**EXERCISE**: All entries given below are to be returned word for word.

[Saved data entries]
[Start of Attachment]

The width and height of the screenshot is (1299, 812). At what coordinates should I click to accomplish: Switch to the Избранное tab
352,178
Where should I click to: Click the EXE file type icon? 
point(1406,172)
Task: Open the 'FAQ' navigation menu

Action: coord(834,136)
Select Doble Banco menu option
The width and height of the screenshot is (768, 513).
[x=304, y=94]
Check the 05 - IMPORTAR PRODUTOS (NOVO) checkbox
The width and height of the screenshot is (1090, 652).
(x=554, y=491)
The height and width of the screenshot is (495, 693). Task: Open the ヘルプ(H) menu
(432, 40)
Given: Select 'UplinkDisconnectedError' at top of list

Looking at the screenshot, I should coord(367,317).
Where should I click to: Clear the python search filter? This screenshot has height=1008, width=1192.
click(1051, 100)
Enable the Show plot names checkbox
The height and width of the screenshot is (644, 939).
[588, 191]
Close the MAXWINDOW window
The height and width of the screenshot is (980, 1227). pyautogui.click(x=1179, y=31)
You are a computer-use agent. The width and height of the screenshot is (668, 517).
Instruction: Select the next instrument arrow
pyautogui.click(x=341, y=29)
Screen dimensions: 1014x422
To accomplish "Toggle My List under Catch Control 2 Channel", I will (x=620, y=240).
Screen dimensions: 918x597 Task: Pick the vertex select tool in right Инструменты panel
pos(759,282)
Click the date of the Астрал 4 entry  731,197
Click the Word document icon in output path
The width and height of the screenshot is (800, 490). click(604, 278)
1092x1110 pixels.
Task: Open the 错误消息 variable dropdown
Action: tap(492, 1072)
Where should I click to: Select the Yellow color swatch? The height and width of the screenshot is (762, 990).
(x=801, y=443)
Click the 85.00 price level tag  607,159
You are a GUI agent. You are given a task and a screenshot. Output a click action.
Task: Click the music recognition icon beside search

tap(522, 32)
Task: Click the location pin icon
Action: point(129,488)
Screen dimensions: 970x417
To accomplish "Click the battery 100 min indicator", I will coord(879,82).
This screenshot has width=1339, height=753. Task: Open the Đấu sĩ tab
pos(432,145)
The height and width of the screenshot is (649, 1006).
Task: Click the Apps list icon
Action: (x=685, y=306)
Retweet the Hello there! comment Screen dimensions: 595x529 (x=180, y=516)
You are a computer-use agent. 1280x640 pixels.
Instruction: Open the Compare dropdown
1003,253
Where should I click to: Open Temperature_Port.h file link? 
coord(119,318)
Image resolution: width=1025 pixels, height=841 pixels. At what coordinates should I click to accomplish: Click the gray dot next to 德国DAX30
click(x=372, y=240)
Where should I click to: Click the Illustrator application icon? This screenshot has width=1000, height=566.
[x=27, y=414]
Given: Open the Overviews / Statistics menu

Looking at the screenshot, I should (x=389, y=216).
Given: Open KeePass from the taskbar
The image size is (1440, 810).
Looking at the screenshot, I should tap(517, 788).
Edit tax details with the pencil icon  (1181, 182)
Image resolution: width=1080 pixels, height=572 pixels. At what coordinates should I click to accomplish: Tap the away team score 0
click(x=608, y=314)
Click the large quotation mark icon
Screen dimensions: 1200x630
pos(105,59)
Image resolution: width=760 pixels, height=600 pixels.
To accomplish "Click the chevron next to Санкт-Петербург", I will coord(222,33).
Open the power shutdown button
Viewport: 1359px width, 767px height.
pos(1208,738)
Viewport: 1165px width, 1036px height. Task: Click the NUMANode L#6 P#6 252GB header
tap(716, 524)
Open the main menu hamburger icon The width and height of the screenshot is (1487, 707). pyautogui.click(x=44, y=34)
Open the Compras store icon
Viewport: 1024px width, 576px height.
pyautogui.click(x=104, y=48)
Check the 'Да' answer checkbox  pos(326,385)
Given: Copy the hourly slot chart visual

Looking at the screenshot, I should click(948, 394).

[End of Attachment]

**FINISHED EXERCISE**:
The width and height of the screenshot is (1299, 812). At what coordinates should I click to accomplish: Switch to the Избранное tab
352,178
Where should I click to: Click the EXE file type icon? 
point(1406,172)
Task: Open the 'FAQ' navigation menu

Action: coord(834,136)
Select Doble Banco menu option
The width and height of the screenshot is (768, 513).
[x=304, y=94]
Check the 05 - IMPORTAR PRODUTOS (NOVO) checkbox
The width and height of the screenshot is (1090, 652).
(x=554, y=491)
The height and width of the screenshot is (495, 693). Task: Open the ヘルプ(H) menu
(432, 40)
Given: Select 'UplinkDisconnectedError' at top of list

Looking at the screenshot, I should coord(367,317).
Where should I click to: Clear the python search filter? This screenshot has height=1008, width=1192.
click(1051, 100)
Enable the Show plot names checkbox
The height and width of the screenshot is (644, 939).
[588, 191]
Close the MAXWINDOW window
The height and width of the screenshot is (980, 1227). pyautogui.click(x=1179, y=31)
You are a computer-use agent. The width and height of the screenshot is (668, 517).
Instruction: Select the next instrument arrow
pyautogui.click(x=341, y=29)
Screen dimensions: 1014x422
To accomplish "Toggle My List under Catch Control 2 Channel", I will (x=620, y=240).
Screen dimensions: 918x597 Task: Pick the vertex select tool in right Инструменты panel
pos(759,282)
Click the date of the Астрал 4 entry  731,197
Click the Word document icon in output path
The width and height of the screenshot is (800, 490). click(604, 278)
1092x1110 pixels.
Task: Open the 错误消息 variable dropdown
Action: tap(492, 1072)
Where should I click to: Select the Yellow color swatch? The height and width of the screenshot is (762, 990).
(x=801, y=443)
Click the 85.00 price level tag  607,159
You are a GUI agent. You are given a task and a screenshot. Output a click action.
Task: Click the music recognition icon beside search

tap(522, 32)
Task: Click the location pin icon
Action: point(129,488)
Screen dimensions: 970x417
To accomplish "Click the battery 100 min indicator", I will coord(879,82).
This screenshot has width=1339, height=753. Task: Open the Đấu sĩ tab
pos(432,145)
The height and width of the screenshot is (649, 1006).
Task: Click the Apps list icon
Action: (x=685, y=306)
Retweet the Hello there! comment Screen dimensions: 595x529 (x=180, y=516)
You are a computer-use agent. 1280x640 pixels.
Instruction: Open the Compare dropdown
1003,253
Where should I click to: Open Temperature_Port.h file link? 
coord(119,318)
Image resolution: width=1025 pixels, height=841 pixels. At what coordinates should I click to accomplish: Click the gray dot next to 德国DAX30
click(x=372, y=240)
Where should I click to: Click the Illustrator application icon? This screenshot has width=1000, height=566.
[x=27, y=414]
Given: Open the Overviews / Statistics menu

Looking at the screenshot, I should (x=389, y=216).
Given: Open KeePass from the taskbar
The image size is (1440, 810).
Looking at the screenshot, I should tap(517, 788).
Edit tax details with the pencil icon  (1181, 182)
Image resolution: width=1080 pixels, height=572 pixels. At what coordinates should I click to accomplish: Tap the away team score 0
click(x=608, y=314)
Click the large quotation mark icon
Screen dimensions: 1200x630
pos(105,59)
Image resolution: width=760 pixels, height=600 pixels.
To accomplish "Click the chevron next to Санкт-Петербург", I will coord(222,33).
Open the power shutdown button
Viewport: 1359px width, 767px height.
pos(1208,738)
Viewport: 1165px width, 1036px height. Task: Click the NUMANode L#6 P#6 252GB header
tap(716, 524)
Open the main menu hamburger icon The width and height of the screenshot is (1487, 707). pyautogui.click(x=44, y=34)
Open the Compras store icon
Viewport: 1024px width, 576px height.
pyautogui.click(x=104, y=48)
Check the 'Да' answer checkbox  pos(326,385)
Given: Copy the hourly slot chart visual

Looking at the screenshot, I should click(948, 394).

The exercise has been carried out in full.